Efficient Learning of Accurate Surrogates for Simulations of Complex Systems

This research proposes an online learning method for efficiently constructing surrogate models that can accurately emulate complex systems. The method consists of three key components:

1. Sampling strategy for generating new training and testing data;
2. Learning strategy for generating candidate surrogate models based on the training data;
3. Validation metric for evaluating the effectiveness of candidate surrogate models on the testing data.

The authors use radial basis function (RBF) interpolation as the response surface for the surrogate model.

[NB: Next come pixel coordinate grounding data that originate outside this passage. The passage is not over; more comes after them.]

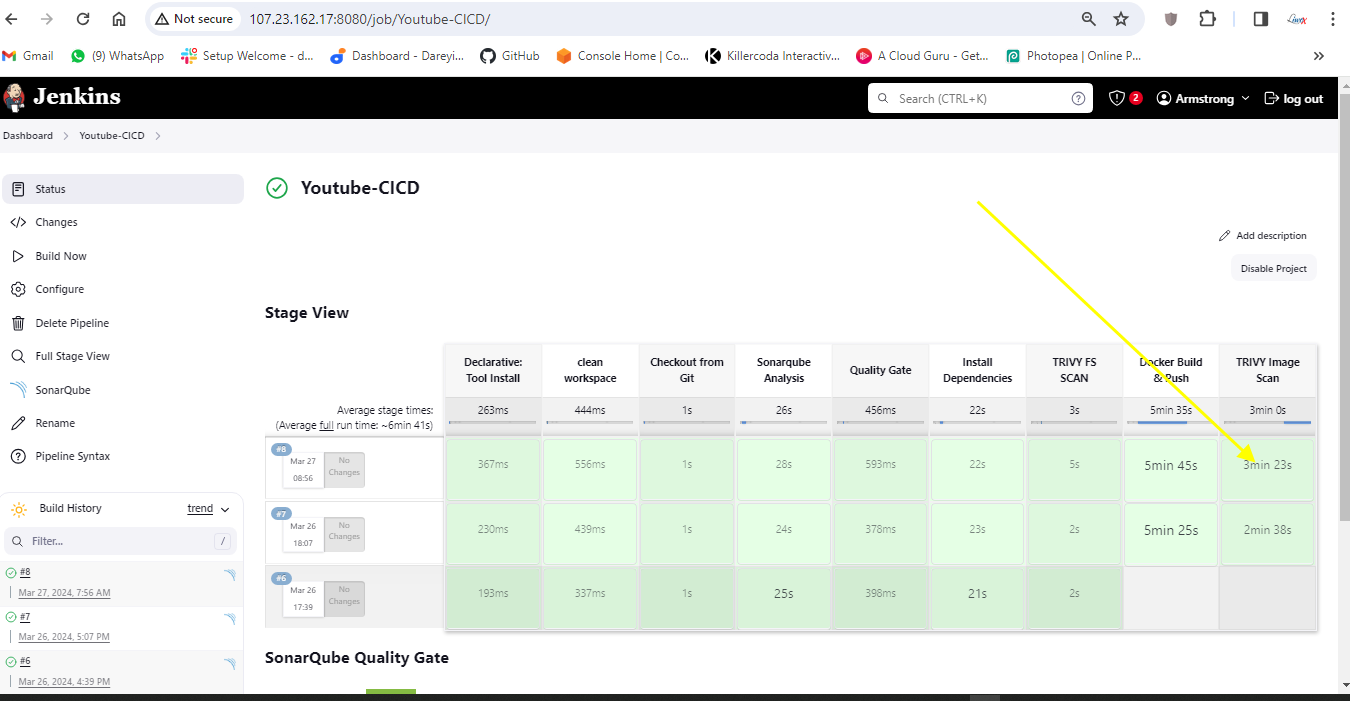Click the Build Now play icon
The height and width of the screenshot is (701, 1350).
click(18, 256)
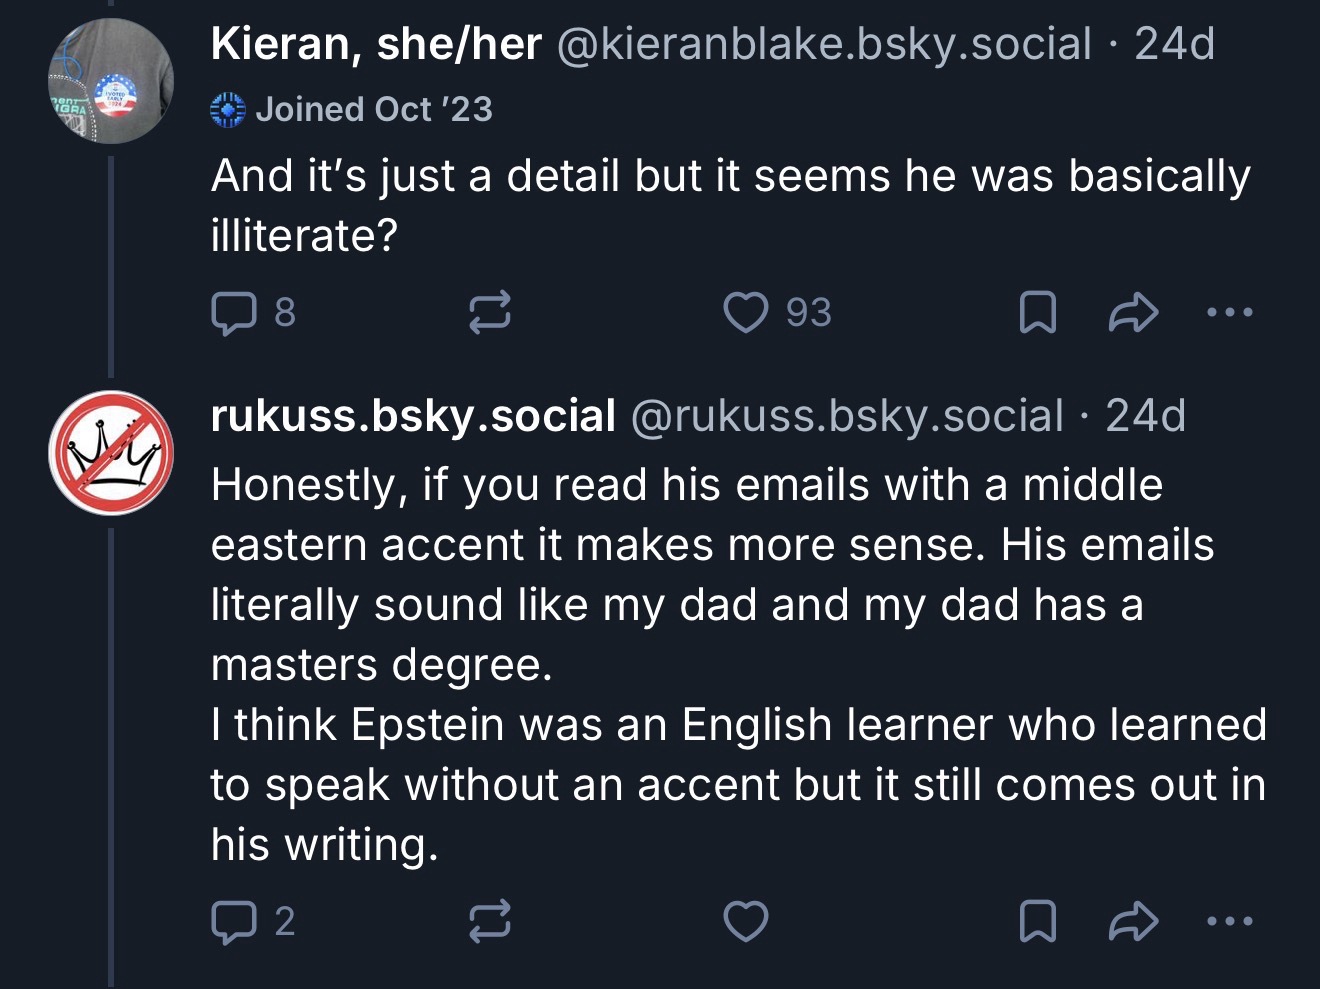Open Kieran's profile avatar
The width and height of the screenshot is (1320, 989).
click(x=111, y=82)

This online method aims to ensure that the surrogate model captures all the local extrema (including endpoints) of the response surface and adopts a continuous validation and updating mechanism, where the surrogate model is retrained when its performance falls below an effectiveness threshold.

The main innovations of the authors are:

1. Proposing an optimizer-driven sampling strategy that ensures the training data contains all the local extrema of the response surface, thereby guaranteeing the long-term effectiveness of the surrogate model.
2. Designing an automated online learning workflow, including explicit validation and updating mechanisms, to generate a surrogate model that is effective for all future data.

Research process:

a) Validation workflow: - First, link the model to a database to automatically store the model’s inputs and outputs; - Then, retrieve the corresponding surrogate model from the database and evaluate its effectiveness using the testing data; - If ineffective, retrain the surrogate model using the stored model evaluation results; - If the retrained surrogate model has higher quality, store it; otherwise, use the sampler to generate new model evaluation data; - Repeat the above process until an effective surrogate model is generated on the testing data.

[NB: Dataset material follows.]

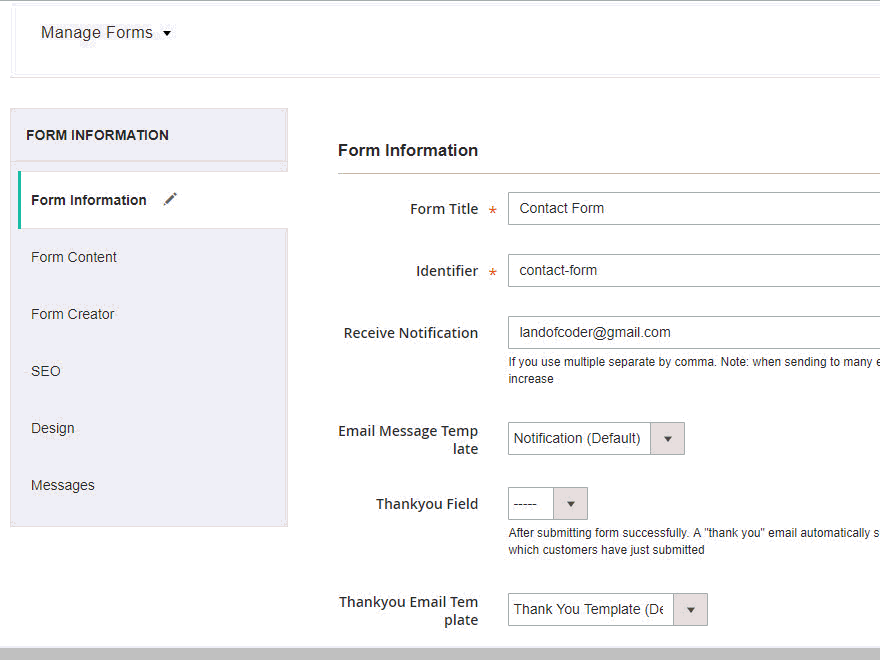This screenshot has height=660, width=880.
Task: Expand the Thank You Template dropdown
Action: pyautogui.click(x=607, y=609)
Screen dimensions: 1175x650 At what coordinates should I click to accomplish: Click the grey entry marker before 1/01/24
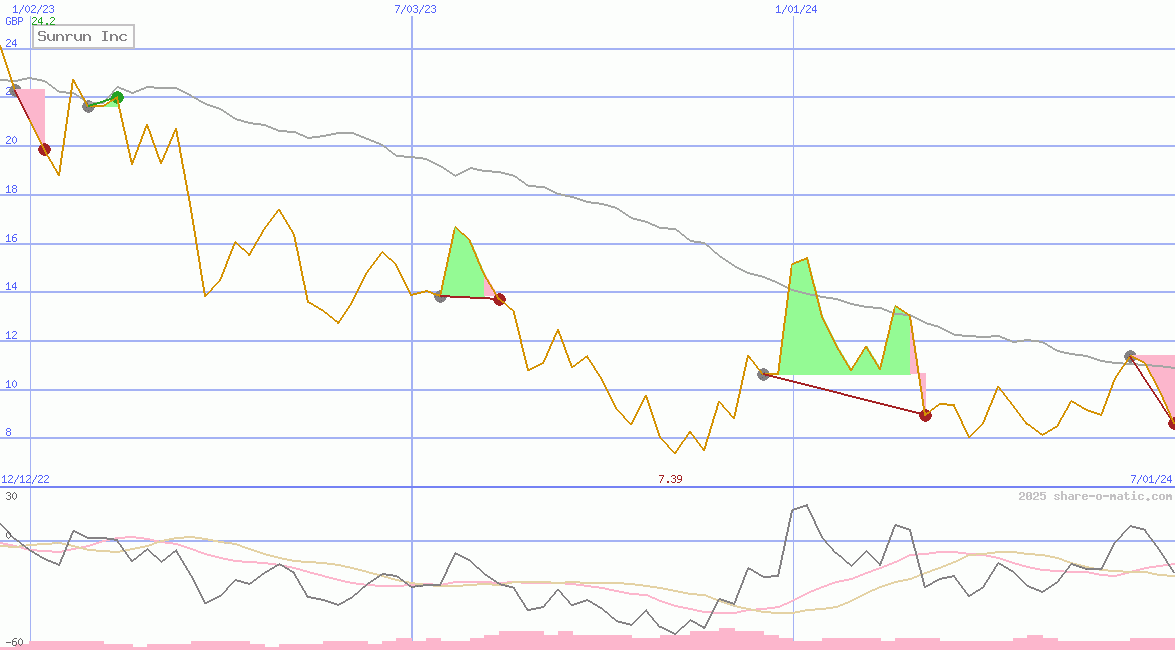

b) Evaluate the impact of sampling strategy and optimizer settings on efficiency: - Compared the efficiency of optimizer-driven sampling and random sampling on benchmark functions; - Optimizer-driven sampling better reproduces function behavior near extrema, but random sampling converges faster on average error; - Evaluated the impact of different optimizer configurations on sampling efficiency.

c) Application to two physical problems: - Constructed accurate surrogate models for the high-density nuclear matter equation of state, including the phase transition region; - Constructed high-precision surrogate models for the radial distribution function of strongly coupled plasmas.

d) Research value: - The proposed online learning method can efficiently generate long-term effective surrogate models for complex systems, avoiding limitations of traditional methods; - Has broad application prospects in fields such as physical modeling, helping to improve computational efficiency; - The research method is general and can be applied to various scientific problems.

e) Research highlights: - Innovative sampling strategy ensures the surrogate model contains all critical points of the response surface; - Automated online learning workflow continuously evaluates and improves surrogate model quality; - Successfully applied to challenging physical problems such as the nuclear matter equation of state and plasma simulations.

This research proposes an innovative online learning method for efficiently constructing long-term effective surrogate models of complex systems, which is valuable for improving simulation efficiency and saving computational resources. The research method is general and has broad application prospects in fields such as physical modeling.